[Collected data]
####
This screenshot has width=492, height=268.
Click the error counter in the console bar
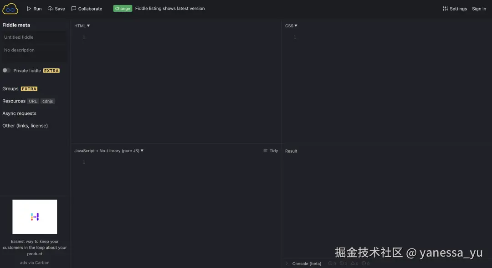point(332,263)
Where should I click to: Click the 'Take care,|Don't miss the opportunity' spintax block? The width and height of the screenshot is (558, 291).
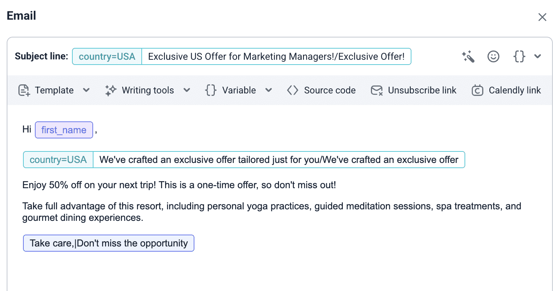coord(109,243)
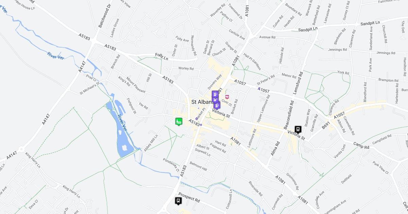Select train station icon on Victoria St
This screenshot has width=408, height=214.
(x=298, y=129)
####
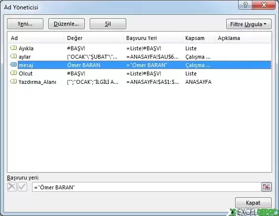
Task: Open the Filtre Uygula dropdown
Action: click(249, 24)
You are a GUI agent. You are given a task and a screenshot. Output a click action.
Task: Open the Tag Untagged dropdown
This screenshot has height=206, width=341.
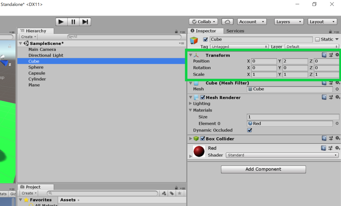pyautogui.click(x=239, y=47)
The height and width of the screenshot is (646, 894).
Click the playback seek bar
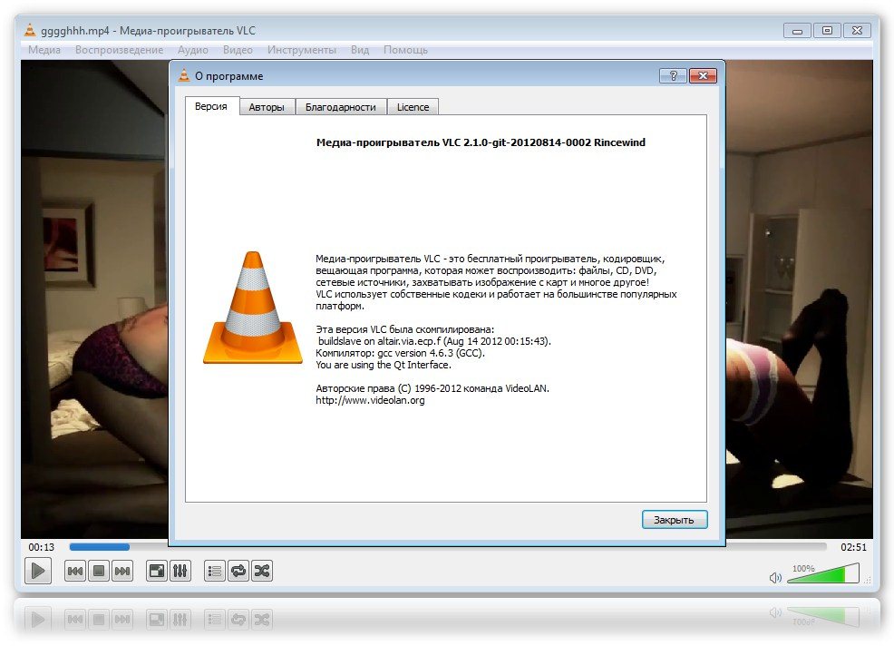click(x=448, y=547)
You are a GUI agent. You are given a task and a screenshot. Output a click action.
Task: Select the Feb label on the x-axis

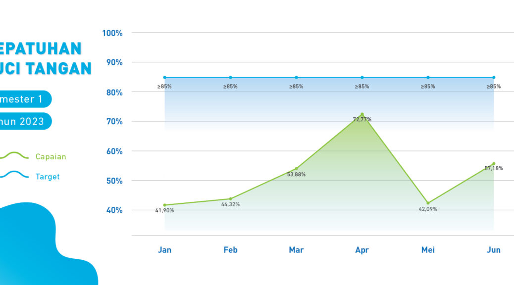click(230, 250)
####
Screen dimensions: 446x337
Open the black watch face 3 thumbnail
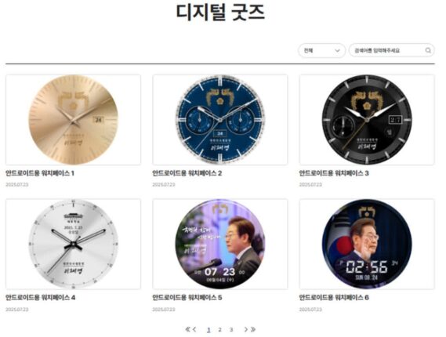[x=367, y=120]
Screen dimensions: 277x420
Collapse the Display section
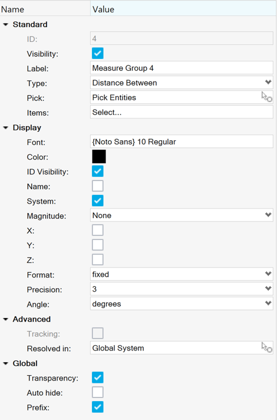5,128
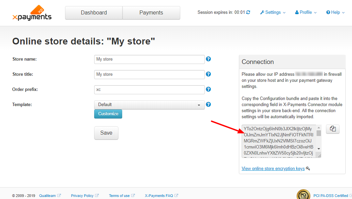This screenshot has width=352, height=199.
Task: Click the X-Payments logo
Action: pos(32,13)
####
Brief: Find the string "dimensions" in the entries above. Copy each line where it occurs.

Solution to the problem:
Screen dimensions: 446x337
Screen dimensions: 277x420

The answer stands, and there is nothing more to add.